Background: Protozoan parasites improve the likelihood of invading or adapting to the host through their capacity to present a large repertoire of surface molecules. The understanding of the mechanisms underlying the generation of antigenic diversity is crucial to aid in the development of therapies and the study of evolution. Despite advances driven by molecular biology and genomics, there is a need to gain a deeper understanding of key properties that may facilitate variation generation, models for explaining the role of genomic re-arrangements and the characterisation of surface protein families on the basis of their capacity to generate variation. Computer models may be implemented to explore, visualise and estimate the variation generation capacity of gene families in a dynamic fashion. In this paper we report the dynamic simulation of genomic variation using real T. cruzi coding sequences as inputs to a computational simulation system. The effects of random, multiple-point mutations and gene conversions on genomic variation generation were quantitatively estimated and visualised. Simulations were also implemented to investigate the potential role of pseudogenes as a source of antigenic variation in T. cruzi.
Results: Computational models of variation generation were applied to real coding sequences from surface proteins in T. cruzi: trans-sialidase-like proteins and putative surface protein dispersed gene family-1. In the simulations the sequences self-replicated, mutated and re-arranged during thousands of generations. Simulations were implemented for different mutation rates to estimate the relative robustness of the protein families in the face of DNA multiple-point mutations and sequence re-arrangements. The gene super-families and families showed distinguishing evolutionary responses, which may be used to characterise them on the basis of their capacity to generate variability. The simulations showed that sequences from T. cruzi nuclear genes tend to be relatively more robust against random, multiple-point mutations than those obtained from surface protein genes. Simulations also showed that a gene conversion model may act as an effective variation generation mechanism. Differential variation responses can be used to characterise the sequence groups under study. For example, unlike other families, sequences from the DGF1 family have the capacity to maximise variation at the amino acid level under relatively low mutation rates and through gene conversion. However, in relation to the other protein families, they exhibit more robust behaviour in response to more severe modifications through intra-family genomic sequence exchange. Independent simulations indicate that DGF1 pseudogenes might play a role in the generation of greater genomic variation in the DFG1 gene family through gene conversion under different experimental conditions.

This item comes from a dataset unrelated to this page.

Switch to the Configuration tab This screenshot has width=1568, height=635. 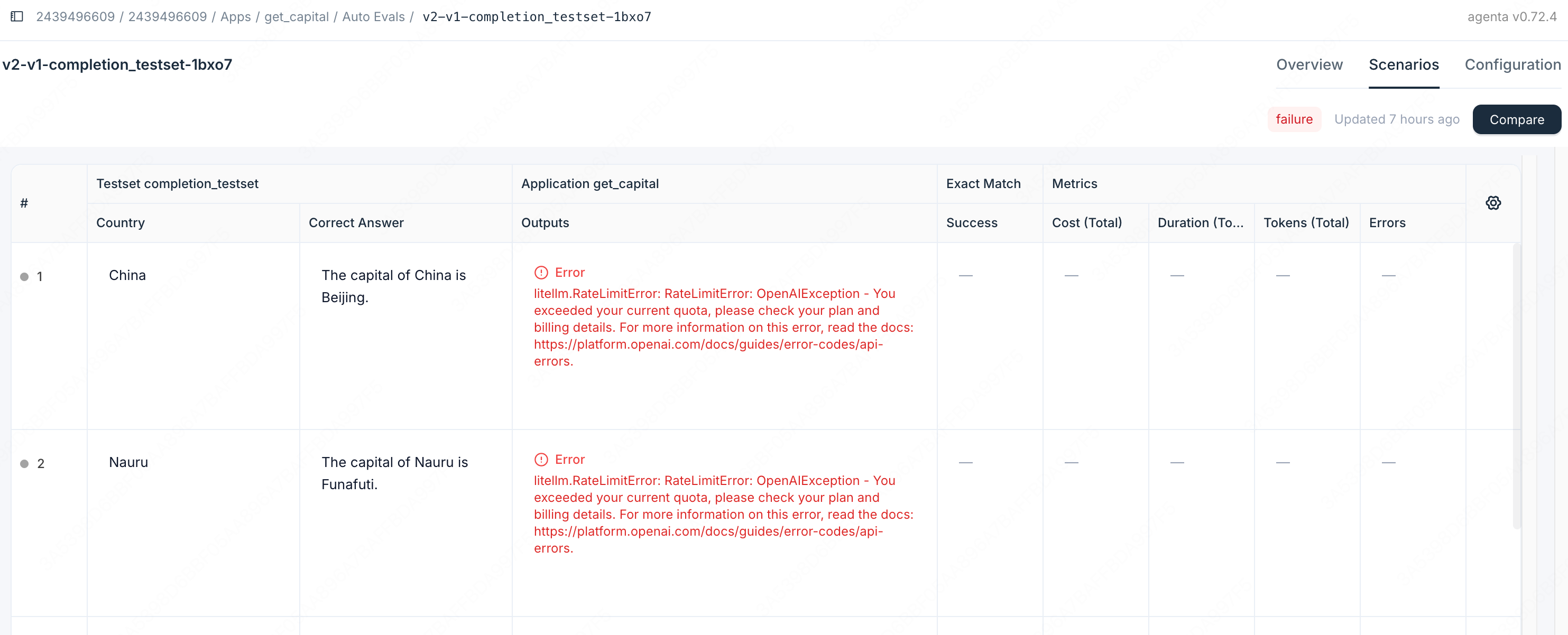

Conclusion: Digital, dynamic simulations may be implemented to characterise gene families on the basis of their capacity to generate variation in the face of genomic perturbations. Such simulations may be useful to explore antigenic variation mechanisms and hypotheses about robustness at the genomic level. This investigation illustrated how sequences derived from surface protein genes and computer simulations can be used to investigate variation generation mechanisms. Such in silico experiments of self-replicating sequences undergoing random mutations and genomic re-arrangements can offer insights into the diversity generation potential of the genes under study. Biologically-inspired simulations may support the study of genomic variation mechanisms in pathogens whose genomes have been recently sequenced.